We don't see that happening in the case of Karabakh. I leave that to analysts like yourselves to figure out why that may be. Geographic differences, perhaps? Where Karabakh is placed? I don't know what the reason is. Maybe it's because the leaders of Armenia and Azerbaijan themselves have demonstrated a commitment to work in a constructive way -- although I would argue the Georgians have done so as well. But we are working quite well with the Russians, and especially with the Russian co-chair, Ambassador Merzlyakov. He's a creative and constructive diplomat whom I've known for a long time, ever since we worked together on Caspian energy issues.
The U.S. Interest In Nagorno-Karabakh
RFE/RL: Your predecessor, Ambassador Mann, said repeatedly that the terrorist attacks in the United States on September 11, 2001, created pressure to resolve the Karabakh conflict in order to put an end to one source of instability in the region. Even so, high-level involvement on the part of the United States has not materialized. How does Nagorno-Karabakh fit into U.S. security interests?

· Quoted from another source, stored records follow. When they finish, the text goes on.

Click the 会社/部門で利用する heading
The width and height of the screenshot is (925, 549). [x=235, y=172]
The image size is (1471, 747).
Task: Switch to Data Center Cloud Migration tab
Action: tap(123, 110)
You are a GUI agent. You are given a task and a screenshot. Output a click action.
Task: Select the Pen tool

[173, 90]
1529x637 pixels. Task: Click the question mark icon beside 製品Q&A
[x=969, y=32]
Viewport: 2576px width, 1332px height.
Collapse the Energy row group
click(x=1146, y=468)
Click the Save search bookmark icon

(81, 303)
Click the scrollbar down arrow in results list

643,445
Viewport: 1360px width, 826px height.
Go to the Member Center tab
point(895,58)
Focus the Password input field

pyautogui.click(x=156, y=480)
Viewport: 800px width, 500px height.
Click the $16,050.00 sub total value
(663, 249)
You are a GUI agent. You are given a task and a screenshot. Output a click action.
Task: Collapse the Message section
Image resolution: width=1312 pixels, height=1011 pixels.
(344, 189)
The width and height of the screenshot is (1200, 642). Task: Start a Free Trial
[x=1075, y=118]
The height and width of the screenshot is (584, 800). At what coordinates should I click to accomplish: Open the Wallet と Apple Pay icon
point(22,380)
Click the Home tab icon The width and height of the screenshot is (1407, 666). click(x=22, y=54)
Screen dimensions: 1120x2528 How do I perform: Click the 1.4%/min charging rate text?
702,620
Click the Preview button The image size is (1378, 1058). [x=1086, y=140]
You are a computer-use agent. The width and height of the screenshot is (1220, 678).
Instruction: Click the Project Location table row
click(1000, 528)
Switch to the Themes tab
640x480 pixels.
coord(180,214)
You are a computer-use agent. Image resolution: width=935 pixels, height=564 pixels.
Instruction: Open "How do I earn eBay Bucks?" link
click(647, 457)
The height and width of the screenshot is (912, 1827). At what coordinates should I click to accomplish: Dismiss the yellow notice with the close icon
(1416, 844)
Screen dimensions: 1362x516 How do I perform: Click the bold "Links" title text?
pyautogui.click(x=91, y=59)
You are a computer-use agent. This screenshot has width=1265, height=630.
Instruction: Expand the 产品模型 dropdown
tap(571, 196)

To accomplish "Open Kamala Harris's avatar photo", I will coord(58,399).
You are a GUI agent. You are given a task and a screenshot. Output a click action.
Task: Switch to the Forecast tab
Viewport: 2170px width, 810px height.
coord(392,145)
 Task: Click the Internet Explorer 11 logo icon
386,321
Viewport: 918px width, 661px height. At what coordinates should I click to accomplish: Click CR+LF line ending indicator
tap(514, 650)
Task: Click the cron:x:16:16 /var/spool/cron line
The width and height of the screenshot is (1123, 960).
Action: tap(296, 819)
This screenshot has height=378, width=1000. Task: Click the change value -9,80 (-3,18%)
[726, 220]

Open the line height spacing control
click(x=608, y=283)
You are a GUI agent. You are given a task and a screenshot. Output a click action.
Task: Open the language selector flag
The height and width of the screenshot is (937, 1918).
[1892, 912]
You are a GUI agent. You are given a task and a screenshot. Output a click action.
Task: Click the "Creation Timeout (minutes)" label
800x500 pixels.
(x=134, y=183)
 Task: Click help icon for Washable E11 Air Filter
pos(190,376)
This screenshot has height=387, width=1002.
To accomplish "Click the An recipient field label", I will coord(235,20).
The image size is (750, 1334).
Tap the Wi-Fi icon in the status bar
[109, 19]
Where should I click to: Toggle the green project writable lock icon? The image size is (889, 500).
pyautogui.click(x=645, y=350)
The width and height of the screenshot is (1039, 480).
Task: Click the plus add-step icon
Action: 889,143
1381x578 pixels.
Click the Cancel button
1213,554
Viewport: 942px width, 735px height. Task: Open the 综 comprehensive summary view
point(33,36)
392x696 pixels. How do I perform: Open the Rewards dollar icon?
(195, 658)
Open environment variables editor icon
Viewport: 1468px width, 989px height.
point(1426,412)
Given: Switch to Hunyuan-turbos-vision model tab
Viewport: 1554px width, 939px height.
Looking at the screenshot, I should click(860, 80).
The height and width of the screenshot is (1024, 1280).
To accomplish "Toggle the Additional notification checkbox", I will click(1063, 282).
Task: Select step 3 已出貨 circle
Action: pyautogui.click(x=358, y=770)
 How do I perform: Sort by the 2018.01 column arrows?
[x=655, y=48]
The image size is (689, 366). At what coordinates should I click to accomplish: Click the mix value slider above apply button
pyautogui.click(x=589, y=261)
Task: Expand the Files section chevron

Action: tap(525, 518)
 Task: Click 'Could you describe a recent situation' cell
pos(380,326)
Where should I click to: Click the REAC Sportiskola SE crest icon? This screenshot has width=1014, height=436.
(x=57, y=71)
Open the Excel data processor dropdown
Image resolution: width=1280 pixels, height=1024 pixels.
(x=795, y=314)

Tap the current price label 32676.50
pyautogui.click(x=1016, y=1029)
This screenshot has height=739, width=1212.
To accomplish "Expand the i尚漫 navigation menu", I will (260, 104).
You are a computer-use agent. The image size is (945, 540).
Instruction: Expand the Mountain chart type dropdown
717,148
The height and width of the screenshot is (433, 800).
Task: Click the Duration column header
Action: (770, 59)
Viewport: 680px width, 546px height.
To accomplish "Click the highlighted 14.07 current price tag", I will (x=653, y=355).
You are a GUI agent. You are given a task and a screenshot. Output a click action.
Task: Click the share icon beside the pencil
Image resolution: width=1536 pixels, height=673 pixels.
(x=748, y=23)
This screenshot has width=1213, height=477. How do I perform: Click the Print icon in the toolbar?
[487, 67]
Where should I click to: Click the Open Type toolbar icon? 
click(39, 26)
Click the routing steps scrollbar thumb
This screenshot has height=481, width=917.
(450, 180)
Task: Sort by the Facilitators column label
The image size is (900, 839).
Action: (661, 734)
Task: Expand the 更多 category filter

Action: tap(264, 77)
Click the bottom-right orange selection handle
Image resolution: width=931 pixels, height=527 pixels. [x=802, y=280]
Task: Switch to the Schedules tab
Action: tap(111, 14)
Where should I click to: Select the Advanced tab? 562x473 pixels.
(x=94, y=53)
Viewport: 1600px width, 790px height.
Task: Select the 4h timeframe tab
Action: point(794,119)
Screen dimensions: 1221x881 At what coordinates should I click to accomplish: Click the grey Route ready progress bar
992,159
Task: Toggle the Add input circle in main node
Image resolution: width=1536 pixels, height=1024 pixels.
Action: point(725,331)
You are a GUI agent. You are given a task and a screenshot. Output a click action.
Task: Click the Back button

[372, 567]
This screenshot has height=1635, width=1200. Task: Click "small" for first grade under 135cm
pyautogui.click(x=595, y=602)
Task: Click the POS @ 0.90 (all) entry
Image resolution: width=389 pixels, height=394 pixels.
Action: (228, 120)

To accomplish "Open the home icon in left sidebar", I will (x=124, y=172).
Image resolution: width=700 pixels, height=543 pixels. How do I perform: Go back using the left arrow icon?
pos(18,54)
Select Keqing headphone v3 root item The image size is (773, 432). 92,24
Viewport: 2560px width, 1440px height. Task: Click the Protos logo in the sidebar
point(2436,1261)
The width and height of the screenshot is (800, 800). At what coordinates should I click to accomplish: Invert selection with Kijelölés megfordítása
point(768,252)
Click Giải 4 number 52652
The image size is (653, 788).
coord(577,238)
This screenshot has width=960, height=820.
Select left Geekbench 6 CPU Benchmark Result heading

Bryza: I think Steve [Mann] is right to say that any time we have an area that could become a gray area on the map, where nefarious transactions or transit of goods and materials could transpire because of legal grayness. That's a potential threat. Where does Karabakh fit into our broad national security calculus? Well, hopefully there will be a discussion of it at the G8 [summit of the eight leading industrialized nations, to be held in mid-July in St. Petersburg]. The G8, one could argue, may be the world's most elite grouping of states and political leaders. So if we have a discussion on Karabakh at the G8 -- along with a discussion of Abkhazia, South Ossetia, Transdniester -- that would imply it figures pretty prominently on our agenda. But we're still working out the agenda of the G8.
RFE/RL: So it's not yet clear if Karabakh will be included? The "Washington Post" has reported that the Georgian and Moldovan conflicts would be discussed, but Karabakh will not be.
Bryza: I don't believe that will be the case. We are working with our secretary of state -- we have already recommended to her that she raise all of those conflicts at the ministerial [meeting in Moscow on June 29]. Undersecretary [Nicholas] Burns has already made that suggestion a couple of times. And so we would like to make sure all of those conflicts are on the agenda.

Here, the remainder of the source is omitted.